Air Force leadership reinforced the critical nature and future of intelligence, surveillance and reconnaissance missions April 26 to a group of civic and industry leaders as well as media members attending the Air Force Association’s monthly breakfast in Arlington, Va.
The Air Force Association’s breakfast program is a monthly series that provides a venue for senior Air Force and Department of Defense leaders to communicate directly with the public and the press.
The key speaker, Lt. Gen. Larry D. James, the deputy chief of staff for ISR at Headquarters U.S. Air Force, spoke about how ISR is done today, and where it is headed in the future.
Right now, there are more than 20,000 Airmen working ISR missions on a daily basis, according to James. Of that number, more than 1,000 are deployed across all combatant command areas executing joint-service missions right now. They are collecting, processing, analyzing and disseminating more than 1.3 million megabytes of information per day, said the general.
“The Air Force truly is all in when it comes to conducting this ISR mission in support of our joint partners around the globe,” said James. “If you look across the ISR enterprise, we fly about 1,500 hours of airborne ISR missions every day.”
He said that includes more than 1,000 hours of full-motion video daily, as well. The Airmen then take this information and produce more than 1,400 intelligence products each day. The Air Force then fuses intelligence information and brings it to partners through a flexible global network called the Distributed Common Ground System.
“So I would offer, frankly, that this is probably the gold standard of today in terms of intelligence processing capability on a global scale,” said James.
The general said that the Air Force is now looking at how these large amounts of data are being used, and more importantly, how they will be used in the future. Specifically, he said, the Air Force is examining how the ISR enterprise needs to look in the next decades.
The future of ISR is going to be network-centric, he said, with the information being readily available in a way that is efficient and useable. He said in the future, the speed and effectiveness of analysts using these huge amounts of information will be more crucial than ever before.
“You have to have the ability to reach into the network or reach into the cloud, however you want to define that, and gather the data you need to get as an analyst to solve the problem you’ve been given,” James said.
That means developing a common architecture that allows data to be moved from all domains and across dissimilar platforms rapidly and efficiently.

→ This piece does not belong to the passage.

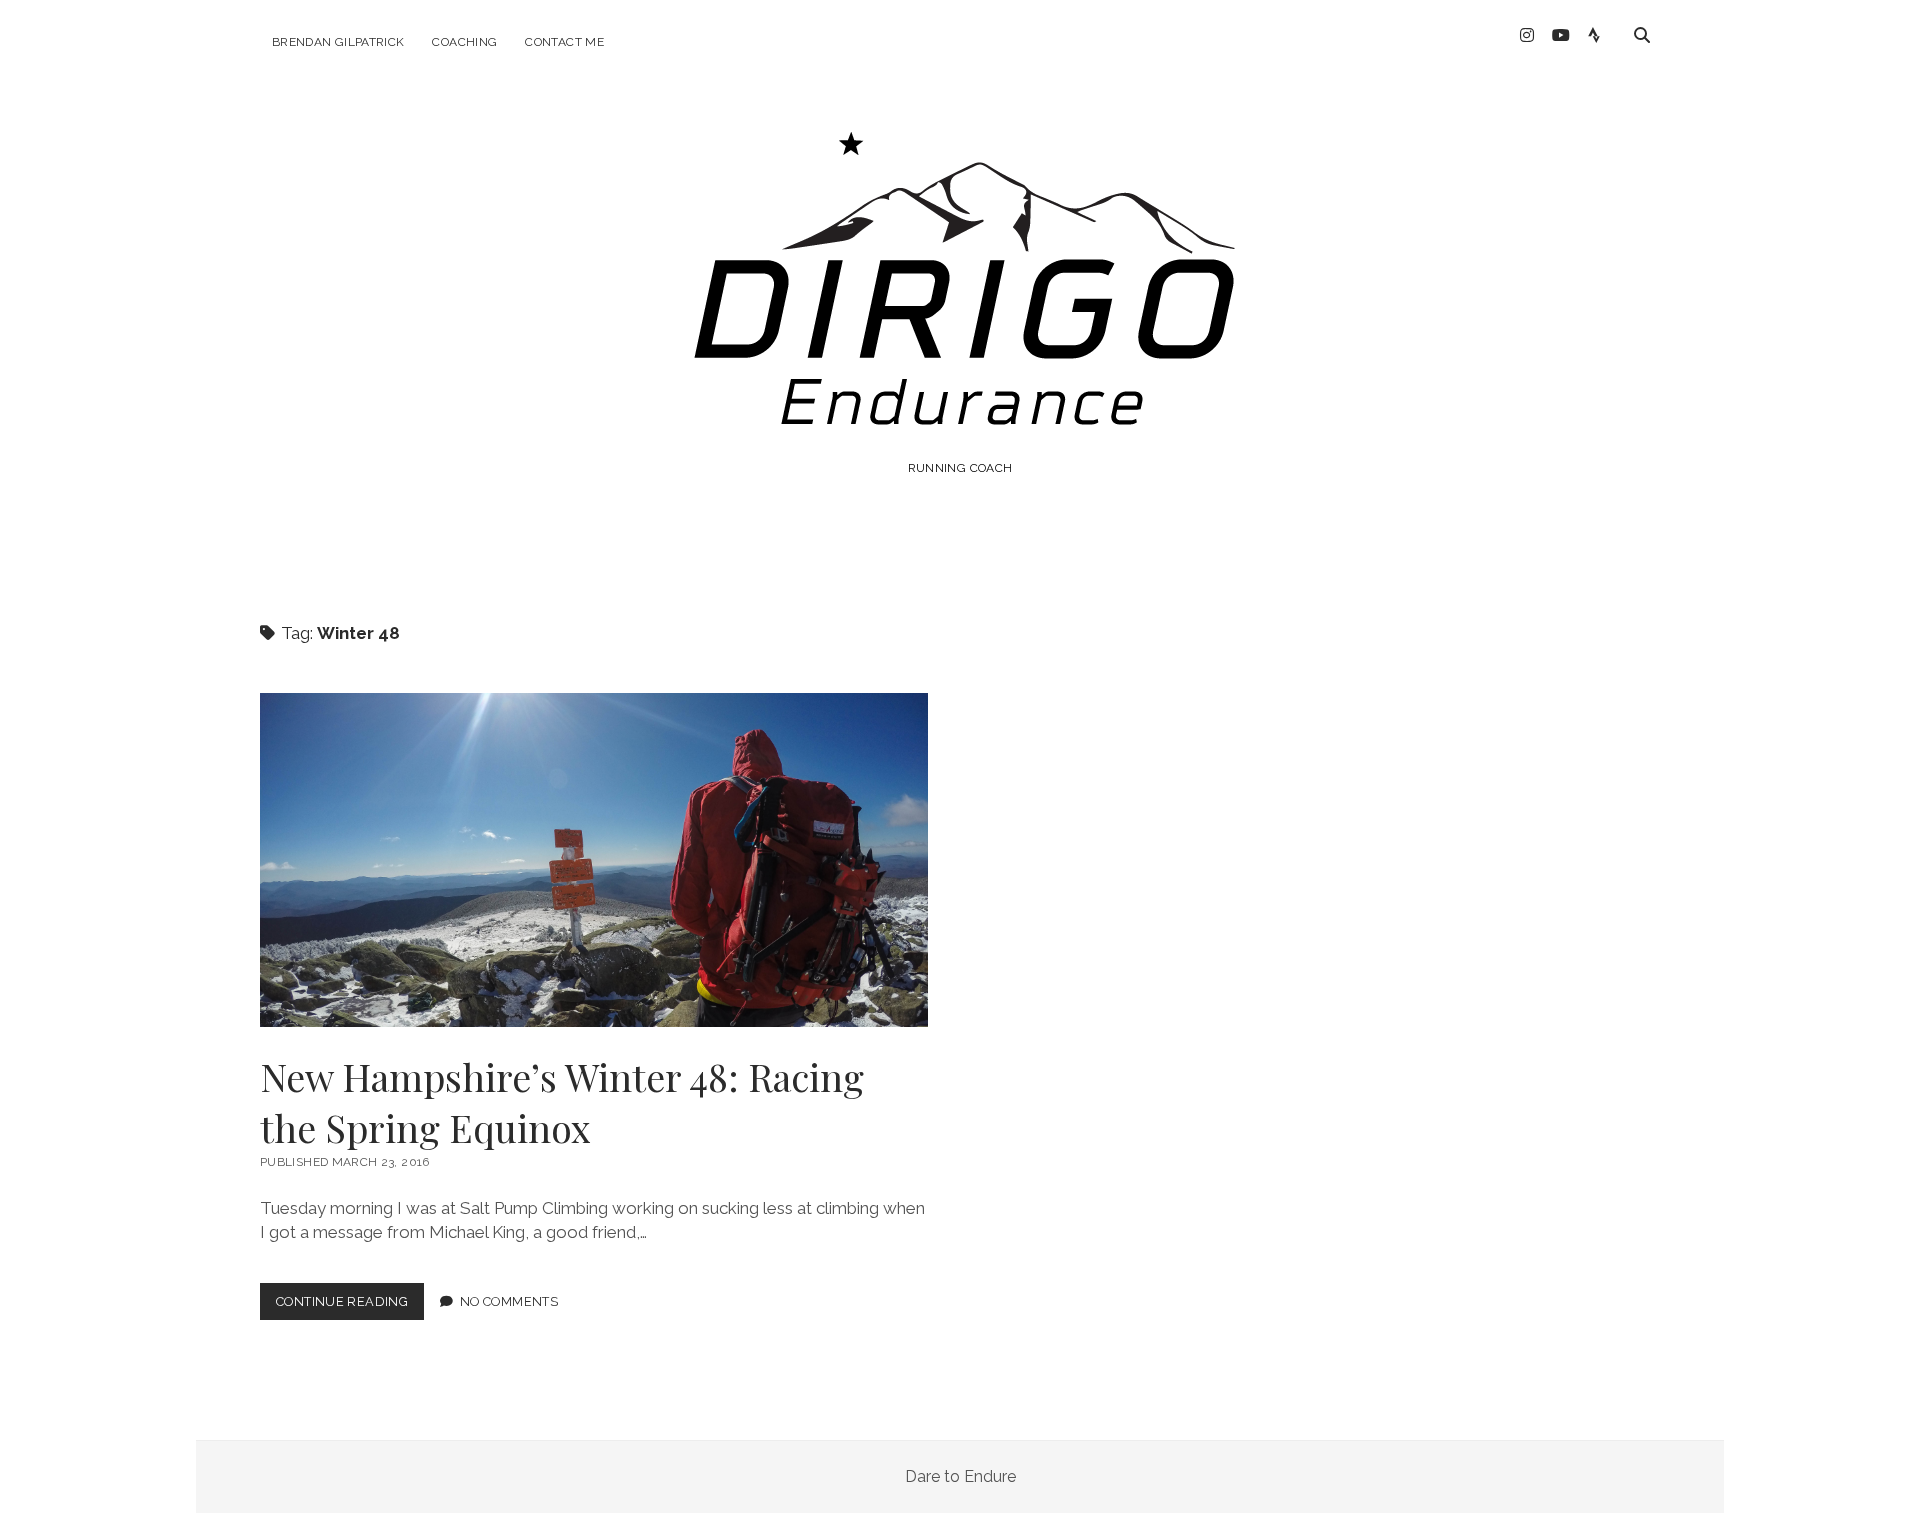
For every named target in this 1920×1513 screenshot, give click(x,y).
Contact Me (564, 42)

“Over the course of the last 10 years, we been very good at operating in a permissive environment with airborne capabilities,” the general said.
However, the prospect of operating in a non-permissive environment is driving ISR requirements of the future. For instance, during the outset of conflict in an A2/AD (anti-access/area denial) environment, ISR capabilities that are currently available from remotely piloted vehicles like the MQ-1 Predator and MQ-9 Reaper would be severely limited.
Non-traditional ISR platforms, such as the F-22 Raptor and F-35 Lightning II, both of which have an array of sensors that can be used as intelligence collectors, are capable of and may be used for gathering intelligence inside non-permissive environments, he said. But, these capabilities do not traditionally feed into Air Force ISR, so there is work to be done in integrating non-traditional ISR sources into the global ISR enterprise.
“Ultimately, from an ISR perspective, one of the things that we’re definitely driving to is that this problem-set requires solutions that we bring information in from every domain – air, space and cyber,” James said. “So, how you gather information from each of those domains is going to be extremely important.”